かなり年季の入った植栽たちが庭を覆いつくし、それでいて素人でも分かるほど綺麗に整備されていることが分かる。
よほど拘り抜いて管理しているのだろう。専門の庭師でも雇っているのだろうか。
どっちにしろ、この屋敷に住んでいるのは金持ちに違いない。部屋には鹿の首が飾ってあったりして……
近づくと、中からは箒を掃く音が一人分だけ聞こえてくる。
巨大な庭を箒一つで? そんなはずはないだろう。きっと落ち葉か何かを集めているだけだ。
ちなみに私はいまお兄ちゃんと離れている。ここまでくれば目的地はこの屋敷だって丸わかりだし、先回りして調査をするという作戦だ。
箒の音が近い。私はその人物のすぐそばであろう塀のところから、ちょこっとだけ頭を出す。
女の子だ…………あれ?
見たことのない女の子だった。しかし、見たことがあるような感覚も同時に湧き上がった。
一瞬の動揺。彼女はこちらを見た。目が合った。
きっと自分でも気づかずに物音を立ててしまったのだろう。そんな感想を持ったのは、もっと後の話だ。
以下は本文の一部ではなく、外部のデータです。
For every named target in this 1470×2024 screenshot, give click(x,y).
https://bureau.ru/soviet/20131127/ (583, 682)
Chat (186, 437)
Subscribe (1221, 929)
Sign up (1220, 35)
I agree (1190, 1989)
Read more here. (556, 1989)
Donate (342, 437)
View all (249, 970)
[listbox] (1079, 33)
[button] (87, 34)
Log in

今の私は、彼女と目が合った瞬間に全ての感覚を失った。それほど驚いた。
顔に醜い傷跡。乾燥しきった髪質。露出した肌から時折見える生々しい火傷の数々。
どの特徴にも見覚えは無い。こんなひどい惨状にあっている人になどであったことすらない。
――――しかし、その瞳だけは。
……その目は、先ほど分かれた少女のものと、瓜二つだった。